YOUR GOAL ->
Your task is to retype, exactly and without pictures, the line holding "Where should I" and each line that follows it to the end of the entries.

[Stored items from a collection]
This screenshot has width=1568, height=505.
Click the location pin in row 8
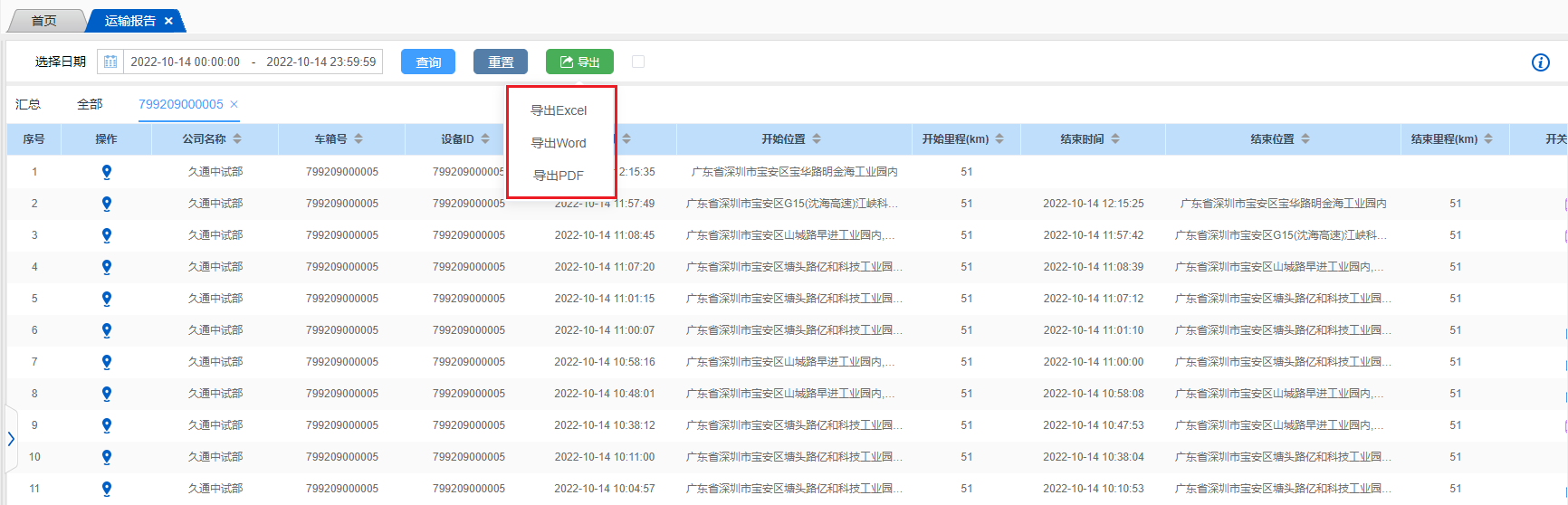(x=107, y=394)
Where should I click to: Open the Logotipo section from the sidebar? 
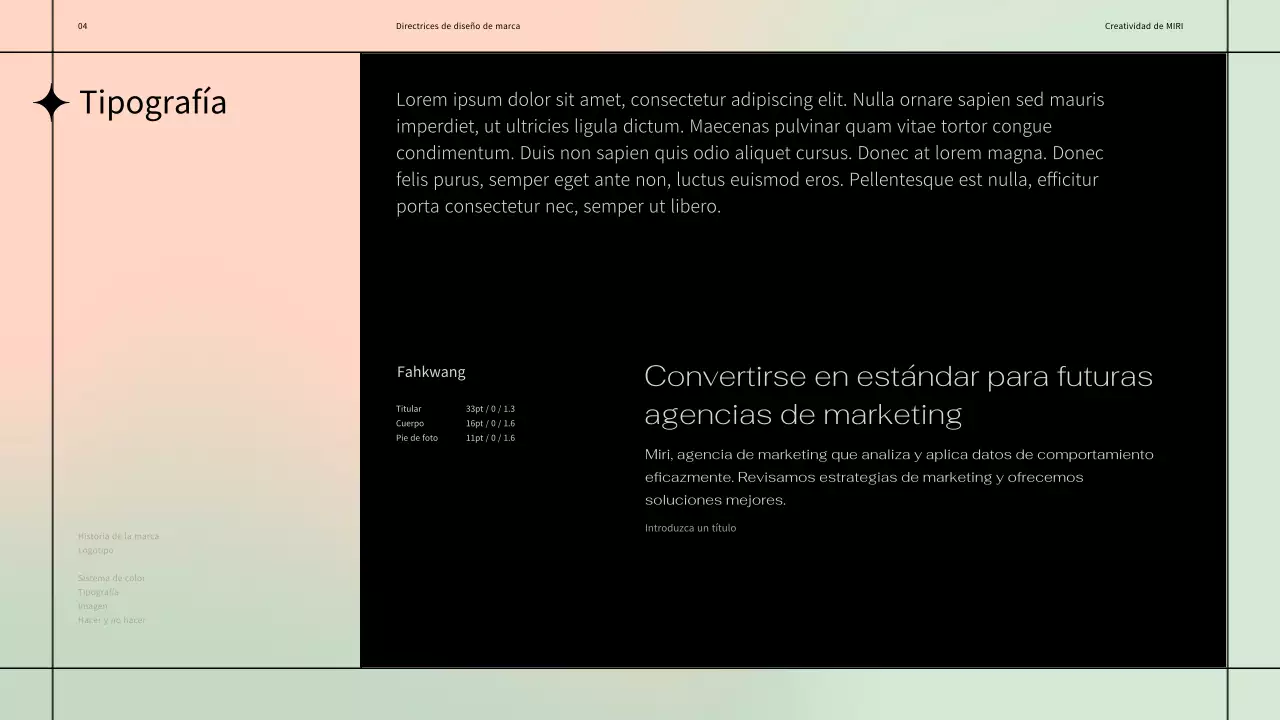click(x=94, y=550)
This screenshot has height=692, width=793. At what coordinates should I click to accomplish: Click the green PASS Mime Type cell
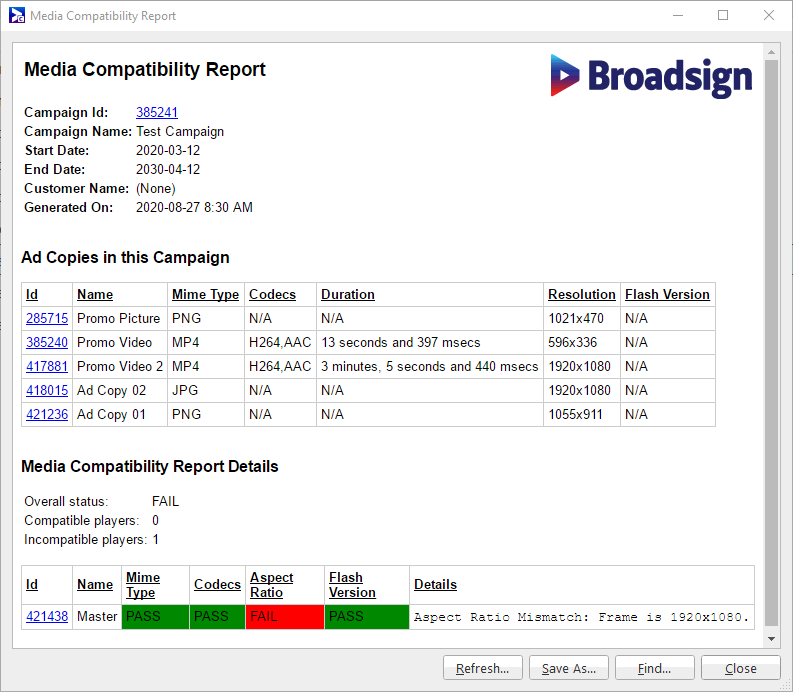[x=155, y=617]
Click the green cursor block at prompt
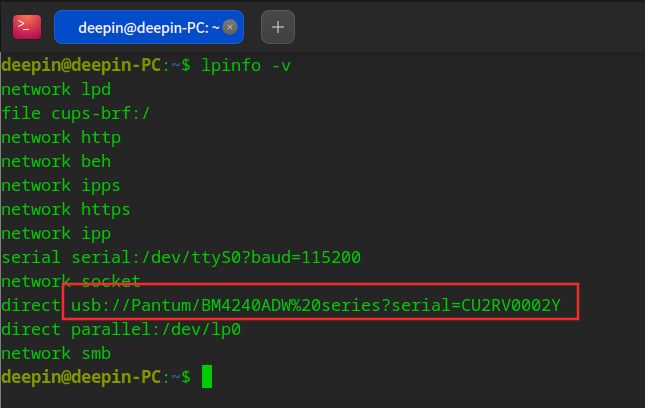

RESPONSE ->
Where should I click to: Open the Logotipo section from the sidebar? 
click(x=94, y=550)
This screenshot has height=692, width=793. At what coordinates should I click to accomplish: Click the green PASS Mime Type cell
[x=155, y=617]
Click the green cursor block at prompt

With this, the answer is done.